◆ **THE PROBLEM**
Give the number of lines in the records below that include "each". Reply with that number alone.

◆ **INFORMATION**
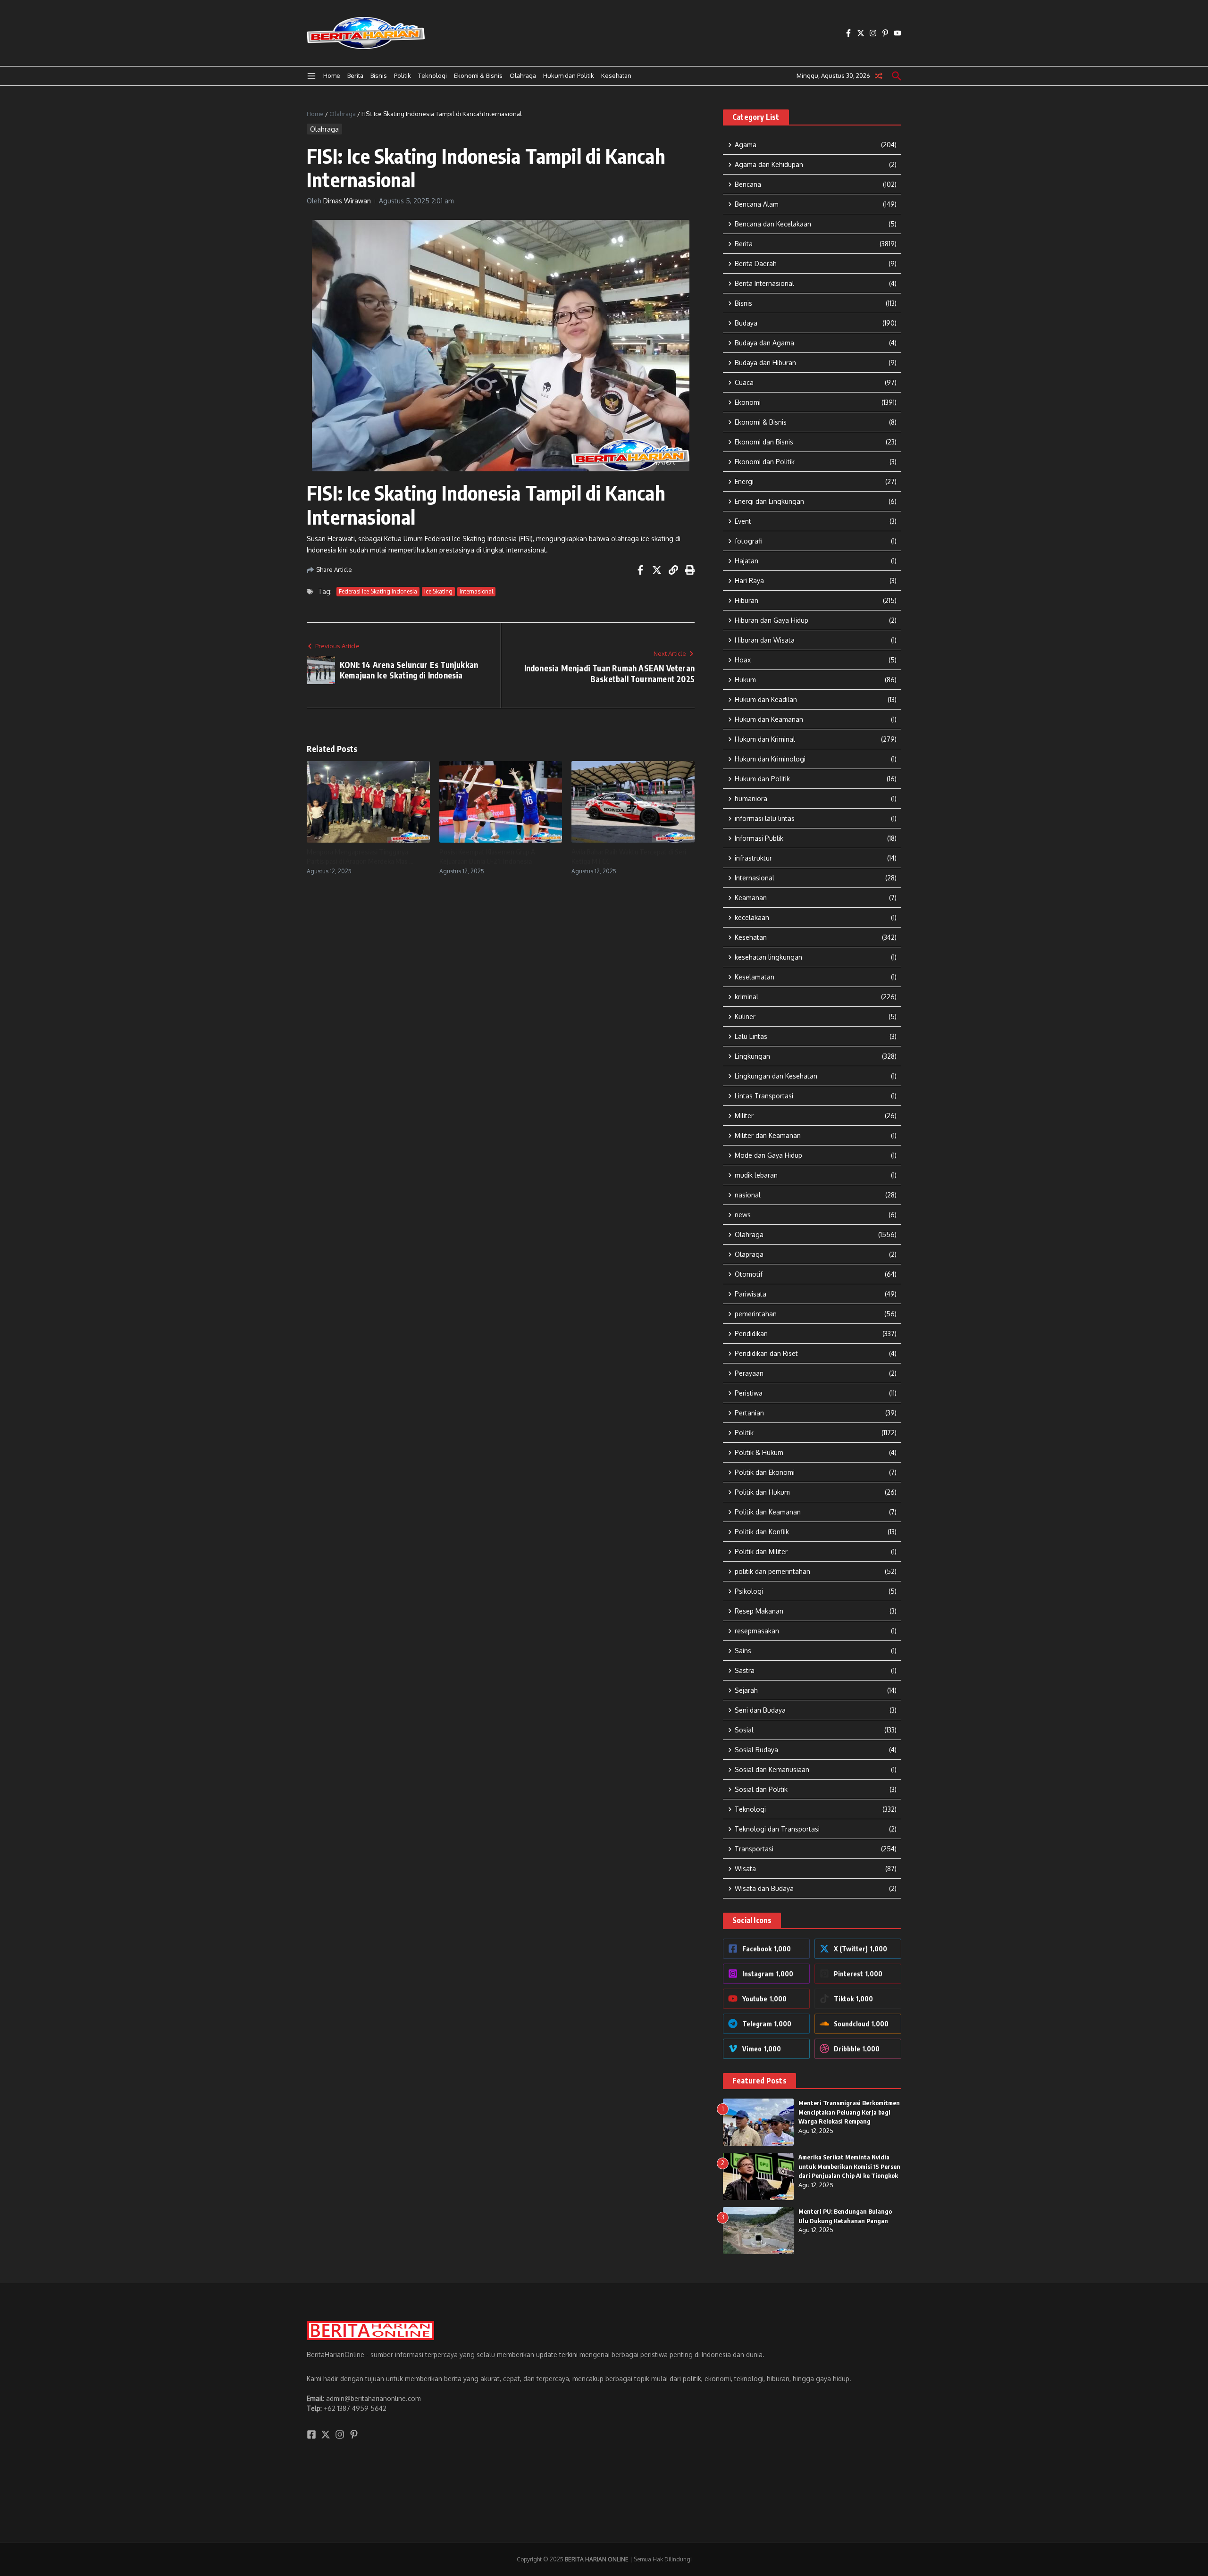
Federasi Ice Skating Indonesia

--

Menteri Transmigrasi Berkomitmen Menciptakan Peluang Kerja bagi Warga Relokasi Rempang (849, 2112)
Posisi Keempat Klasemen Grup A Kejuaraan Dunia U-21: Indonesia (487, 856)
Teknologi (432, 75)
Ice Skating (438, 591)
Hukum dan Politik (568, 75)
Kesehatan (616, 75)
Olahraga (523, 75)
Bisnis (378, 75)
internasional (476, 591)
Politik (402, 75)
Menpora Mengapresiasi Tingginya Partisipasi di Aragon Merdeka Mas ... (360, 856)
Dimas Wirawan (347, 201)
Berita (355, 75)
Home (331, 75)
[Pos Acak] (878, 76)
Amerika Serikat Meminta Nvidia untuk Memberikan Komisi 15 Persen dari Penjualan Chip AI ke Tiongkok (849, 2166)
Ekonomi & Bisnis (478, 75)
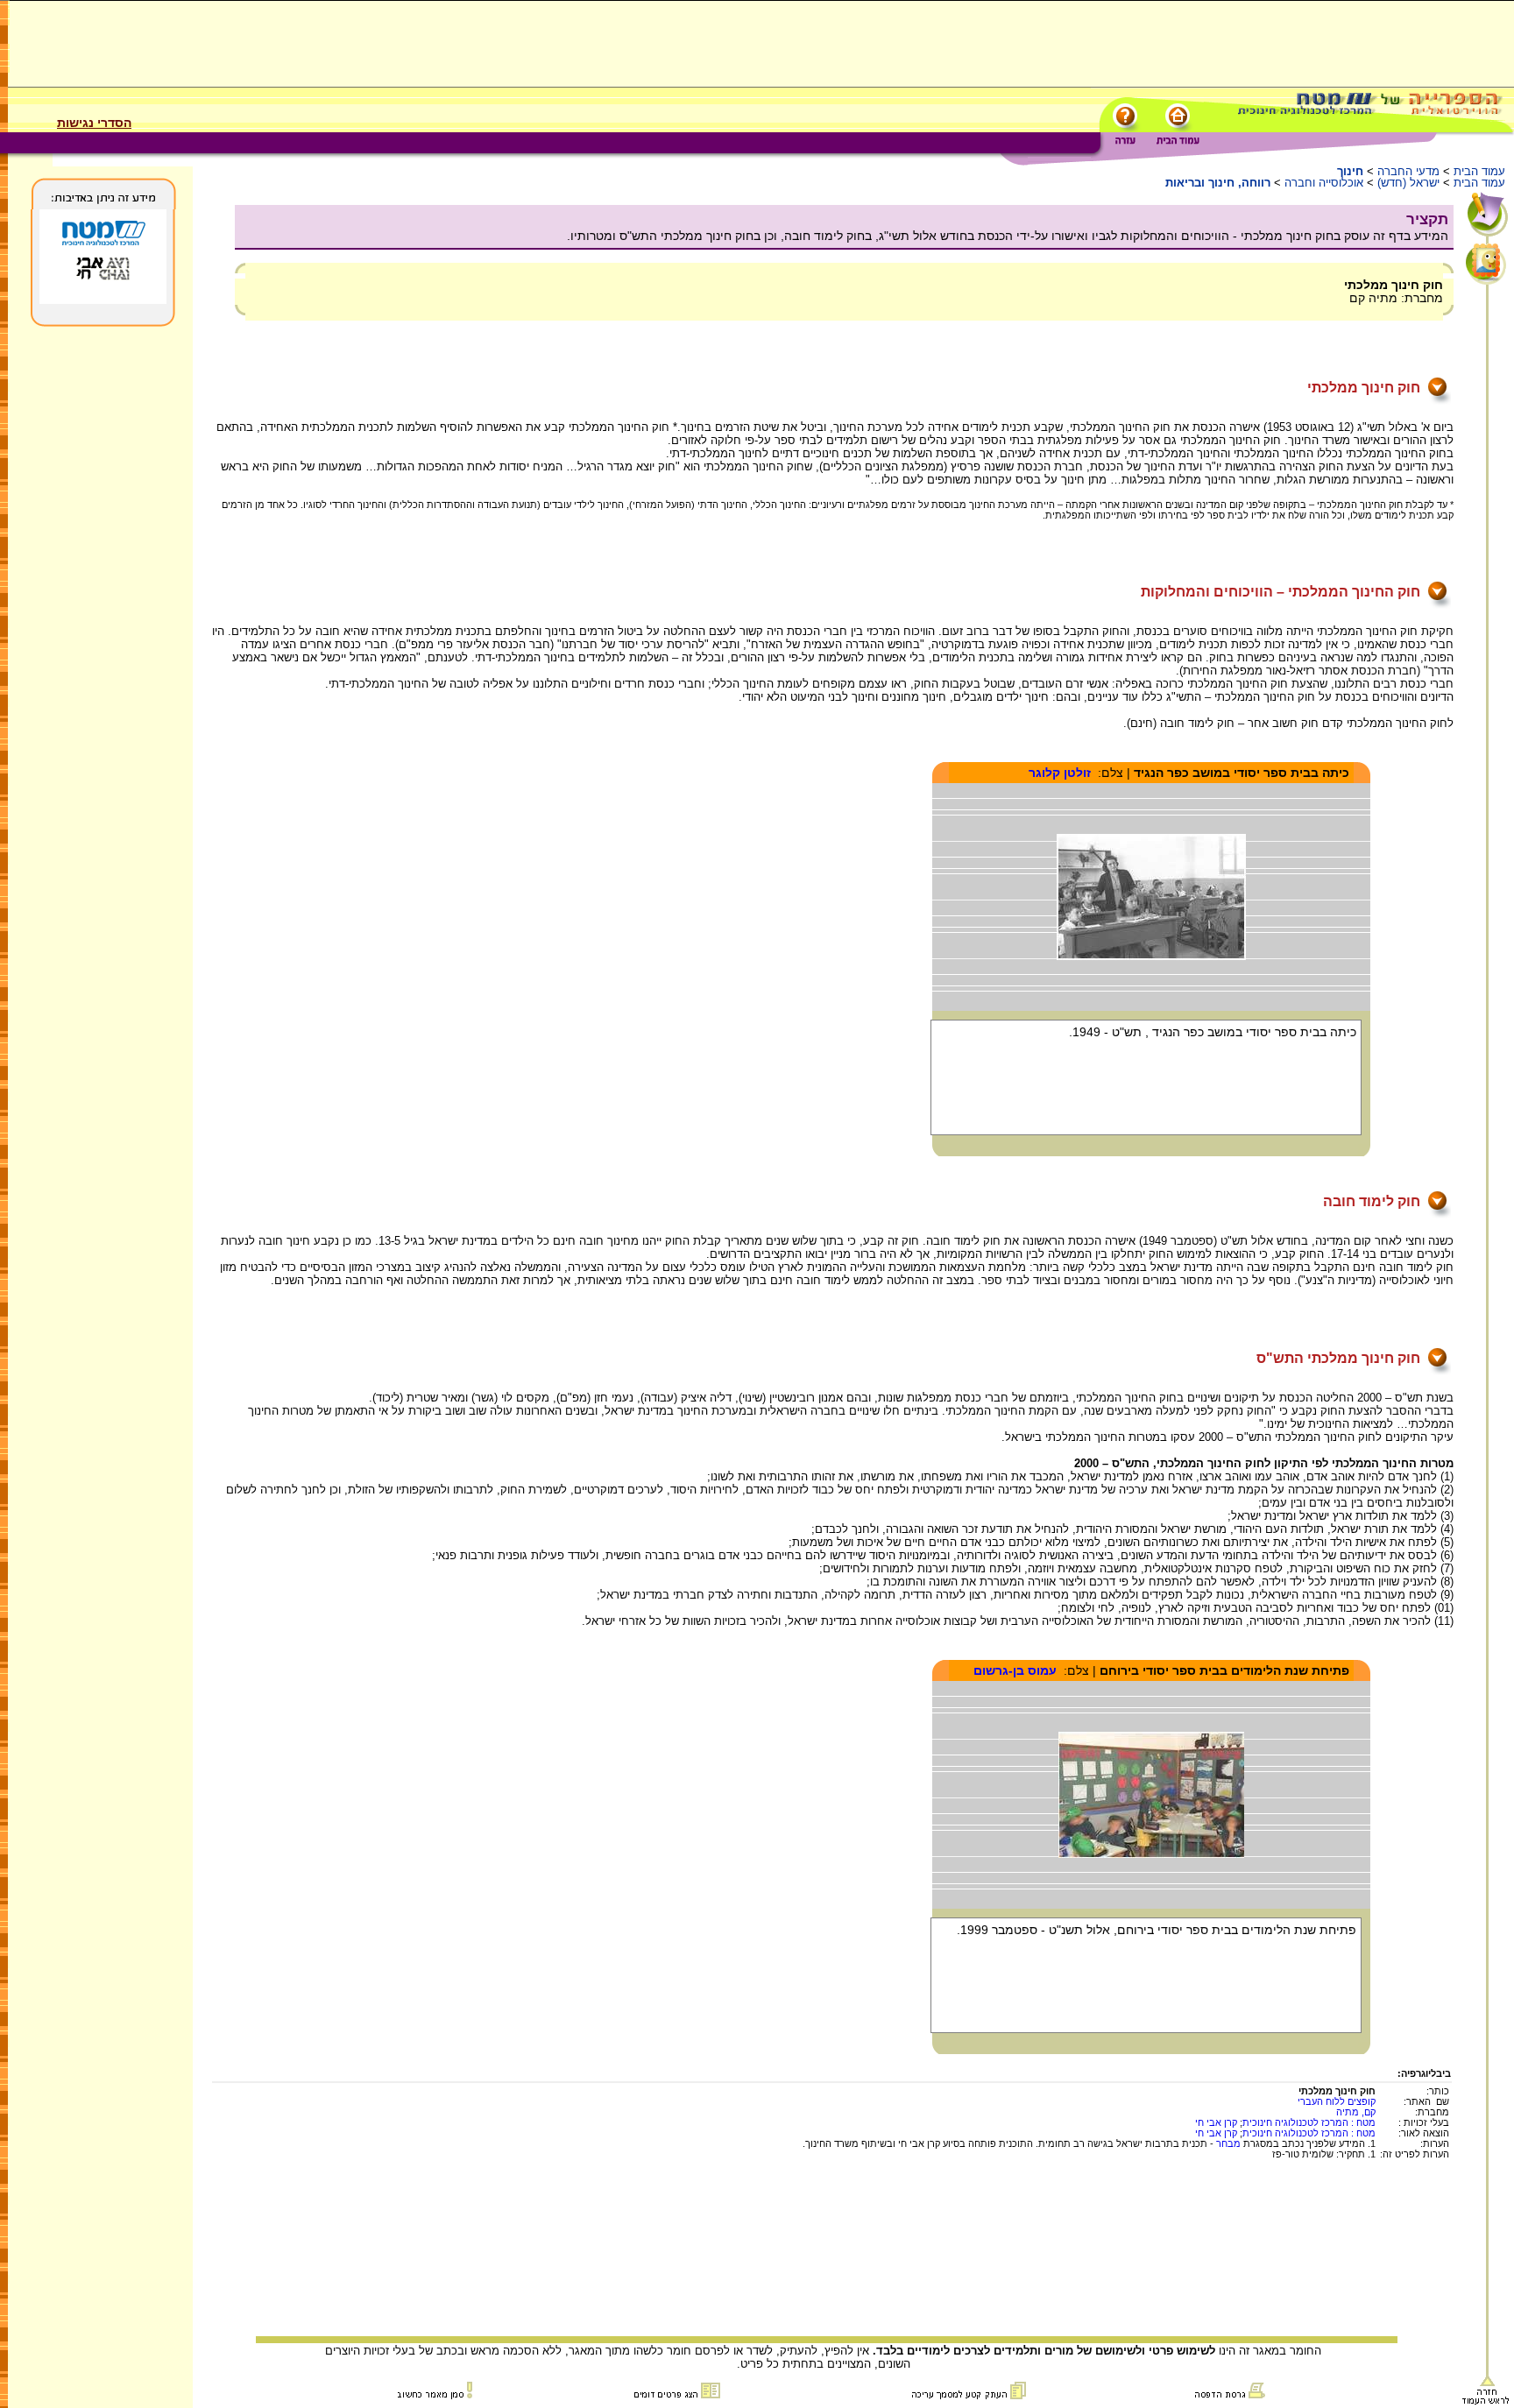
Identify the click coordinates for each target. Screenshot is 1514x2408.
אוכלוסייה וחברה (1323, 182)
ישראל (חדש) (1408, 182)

...

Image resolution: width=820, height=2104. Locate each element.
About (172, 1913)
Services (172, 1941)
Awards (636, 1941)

◆ **EXERCISE OUTPUT**
2